[SECÇÃO DE TEXTO]
-.-.-
Os valores foram avançados à agência Lusa por fonte da CP, acrescentando que a empresa espanhola vai assim duplicar o valor que já antes pagava, passando a assumir a totalidade dos custos.
“Anteriormente, a ligação tinha custos partilhados, mas a Renfe aceitou a proposta e vai passar a custear o valor total, pelo que a CP vai manter o comboio até Vigo”, acrescentou fonte da empresa pública portuguesa. Disse ainda que o serviço manter-se-á “inalterável, em termos de horários, paragens e preços”.
José Pinto, da Associação dos Utentes dos Comboios (Comboios XXI), garantiu à Lusa tratar-se de uma “boa decisão” mas sublinhou a importância de serem feitas alterações.
“Era a nossa esperança desde o início. Mas não pode ser, como diz a CP, para manter a ligação tal como está. Temos que pedir alternativas para que pelo menos se corte em trinta minutos a duração da viagem até Vigo, de três horas”, apontou.
-.-.-
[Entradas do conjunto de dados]
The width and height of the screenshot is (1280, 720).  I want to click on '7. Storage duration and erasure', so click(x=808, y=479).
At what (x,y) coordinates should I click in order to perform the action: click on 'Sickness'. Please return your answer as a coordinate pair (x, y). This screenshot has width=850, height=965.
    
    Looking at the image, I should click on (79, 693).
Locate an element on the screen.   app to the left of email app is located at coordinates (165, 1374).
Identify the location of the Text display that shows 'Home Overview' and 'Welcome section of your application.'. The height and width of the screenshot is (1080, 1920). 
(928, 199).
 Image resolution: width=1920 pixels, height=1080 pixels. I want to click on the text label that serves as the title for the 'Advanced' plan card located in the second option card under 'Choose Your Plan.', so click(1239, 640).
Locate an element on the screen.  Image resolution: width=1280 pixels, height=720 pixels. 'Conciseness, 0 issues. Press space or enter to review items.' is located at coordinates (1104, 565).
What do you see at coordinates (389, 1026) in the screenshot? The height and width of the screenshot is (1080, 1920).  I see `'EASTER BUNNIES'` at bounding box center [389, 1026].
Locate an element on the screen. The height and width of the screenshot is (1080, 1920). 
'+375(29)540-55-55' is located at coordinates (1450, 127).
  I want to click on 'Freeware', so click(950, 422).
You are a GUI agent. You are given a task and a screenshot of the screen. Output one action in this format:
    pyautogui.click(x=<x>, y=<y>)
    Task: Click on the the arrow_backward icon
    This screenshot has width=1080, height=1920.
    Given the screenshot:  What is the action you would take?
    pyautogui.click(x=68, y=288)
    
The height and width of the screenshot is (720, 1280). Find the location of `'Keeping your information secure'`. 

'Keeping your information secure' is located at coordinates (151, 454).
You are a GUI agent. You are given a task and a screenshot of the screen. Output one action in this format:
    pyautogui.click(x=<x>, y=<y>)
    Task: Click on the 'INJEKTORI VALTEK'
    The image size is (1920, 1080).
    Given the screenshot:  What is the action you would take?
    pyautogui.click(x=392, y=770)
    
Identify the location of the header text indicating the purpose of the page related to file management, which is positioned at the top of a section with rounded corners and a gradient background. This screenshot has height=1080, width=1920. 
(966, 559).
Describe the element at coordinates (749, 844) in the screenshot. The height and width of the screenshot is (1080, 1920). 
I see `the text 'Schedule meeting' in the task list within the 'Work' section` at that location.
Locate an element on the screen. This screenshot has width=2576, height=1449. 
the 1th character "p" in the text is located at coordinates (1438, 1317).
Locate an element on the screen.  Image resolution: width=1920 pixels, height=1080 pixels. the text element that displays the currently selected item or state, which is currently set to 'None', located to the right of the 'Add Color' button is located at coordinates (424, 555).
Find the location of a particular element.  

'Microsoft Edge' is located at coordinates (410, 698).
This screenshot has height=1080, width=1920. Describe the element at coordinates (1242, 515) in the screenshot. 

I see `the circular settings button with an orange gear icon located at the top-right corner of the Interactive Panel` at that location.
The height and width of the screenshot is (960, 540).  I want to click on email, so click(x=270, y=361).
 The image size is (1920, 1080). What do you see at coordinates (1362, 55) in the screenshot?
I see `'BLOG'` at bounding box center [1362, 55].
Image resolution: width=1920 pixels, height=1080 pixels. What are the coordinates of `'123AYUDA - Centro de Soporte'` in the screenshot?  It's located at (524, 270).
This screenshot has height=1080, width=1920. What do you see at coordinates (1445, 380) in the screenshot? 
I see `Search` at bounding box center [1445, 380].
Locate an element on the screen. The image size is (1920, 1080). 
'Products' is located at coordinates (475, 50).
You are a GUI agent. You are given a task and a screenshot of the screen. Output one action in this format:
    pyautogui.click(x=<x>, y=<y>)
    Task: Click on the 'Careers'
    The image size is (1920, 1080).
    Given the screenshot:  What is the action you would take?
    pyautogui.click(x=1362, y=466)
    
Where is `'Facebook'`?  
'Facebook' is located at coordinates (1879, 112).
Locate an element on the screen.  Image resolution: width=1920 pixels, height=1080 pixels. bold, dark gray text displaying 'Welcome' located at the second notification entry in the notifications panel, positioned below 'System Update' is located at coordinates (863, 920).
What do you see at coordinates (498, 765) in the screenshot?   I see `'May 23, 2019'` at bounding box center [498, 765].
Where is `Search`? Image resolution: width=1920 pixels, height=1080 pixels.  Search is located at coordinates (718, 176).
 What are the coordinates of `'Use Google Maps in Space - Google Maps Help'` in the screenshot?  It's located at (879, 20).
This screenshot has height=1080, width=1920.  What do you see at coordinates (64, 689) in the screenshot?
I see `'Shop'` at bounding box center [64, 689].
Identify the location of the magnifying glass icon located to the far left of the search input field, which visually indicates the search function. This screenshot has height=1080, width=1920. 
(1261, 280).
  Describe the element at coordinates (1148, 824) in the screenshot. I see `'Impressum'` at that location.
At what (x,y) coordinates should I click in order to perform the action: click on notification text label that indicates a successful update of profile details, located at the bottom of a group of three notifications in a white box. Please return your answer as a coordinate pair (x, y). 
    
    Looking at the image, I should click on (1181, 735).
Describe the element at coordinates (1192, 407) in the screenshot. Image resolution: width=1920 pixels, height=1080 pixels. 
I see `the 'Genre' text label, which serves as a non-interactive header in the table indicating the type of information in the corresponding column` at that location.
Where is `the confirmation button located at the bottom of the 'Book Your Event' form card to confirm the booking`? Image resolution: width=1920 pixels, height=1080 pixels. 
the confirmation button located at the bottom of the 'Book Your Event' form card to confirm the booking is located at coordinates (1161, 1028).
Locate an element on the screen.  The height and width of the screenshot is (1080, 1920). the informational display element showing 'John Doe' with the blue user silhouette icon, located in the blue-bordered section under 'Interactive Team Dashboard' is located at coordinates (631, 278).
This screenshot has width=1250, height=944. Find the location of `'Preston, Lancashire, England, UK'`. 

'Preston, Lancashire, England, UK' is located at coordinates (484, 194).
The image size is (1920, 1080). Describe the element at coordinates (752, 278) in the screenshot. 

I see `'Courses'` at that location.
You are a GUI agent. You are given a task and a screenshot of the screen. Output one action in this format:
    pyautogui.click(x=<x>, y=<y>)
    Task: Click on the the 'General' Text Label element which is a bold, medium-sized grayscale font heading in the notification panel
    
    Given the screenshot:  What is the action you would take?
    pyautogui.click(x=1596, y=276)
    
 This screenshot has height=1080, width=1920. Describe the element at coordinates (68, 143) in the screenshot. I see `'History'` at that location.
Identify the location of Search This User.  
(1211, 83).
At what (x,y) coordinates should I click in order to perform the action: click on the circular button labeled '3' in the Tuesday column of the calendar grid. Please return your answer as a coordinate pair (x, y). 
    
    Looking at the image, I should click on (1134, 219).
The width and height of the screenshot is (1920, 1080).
-.-.-
[TAREFAS A REALIZAR]
1 - Responda às seguintes perguntas sobre o texto da ligação ferroviária até Vigo:
(a) Que empresa vai passar a custear a totalidade dos custos da ligação?
(b) Segundo José Pinto, quanto dura atualmente a viagem até Vigo?
(c) Em quanto tempo pretende a associação de utentes que a duração da viagem seja reduzida?
2 - Reproduza o trecho do texto sobre a ligação ferroviária até Vigo que vai de "José Pinto, da" até "serem feitas alterações.", substituindo "boa decisão" por "decisão acertada".
3 - Escreva a continuação do texto sobre a ligação ferroviária até Vigo, a partir do ponto em que termina.

[RESPOSTAS AOS EXERCÍCIOS]
1 -
(a) A Renfe.
(b) Três horas.
(c) Pelo menos trinta minutos.

2 -
José Pinto, da Associação dos Utentes dos Comboios (Comboios XXI), garantiu à Lusa tratar-se de uma “decisão acertada” mas sublinhou a importância de serem feitas alterações.

3 -
Desta forma, a associação ComboiosXXI vai manter a realização, sábado à tarde, de uma ação de protesto em Valença, que culminará com uma viagem entre Tui e Porto, naquele que seria, como antes tinha sido anunciado pela CP, o último comboio da ligação internacional à Galiza.
“Será uma reunião de pessoas a pedir para que seja melhorada a linha. Por exemplo, assegurar ligações no Porto e em Vigo com pequenos ajustes dos horários”, explicou.
Para a administração da CP e da Renfe os utentes vão ainda seguir propostas para remodelação e modernização da linha e do serviço, que serve duas regiões com cerca de seis milhões de habitantes.
Esta ação de protesto, que decorrerá na fronteira entre Valença e Tui, conta com o apoio dos membros da Comissão para a Reunificação Nacional da Galiza e Portugal, um grupo criado em 1998 com o objetivo de suscitar a “livre determinação, independência e soberania” da Galiza.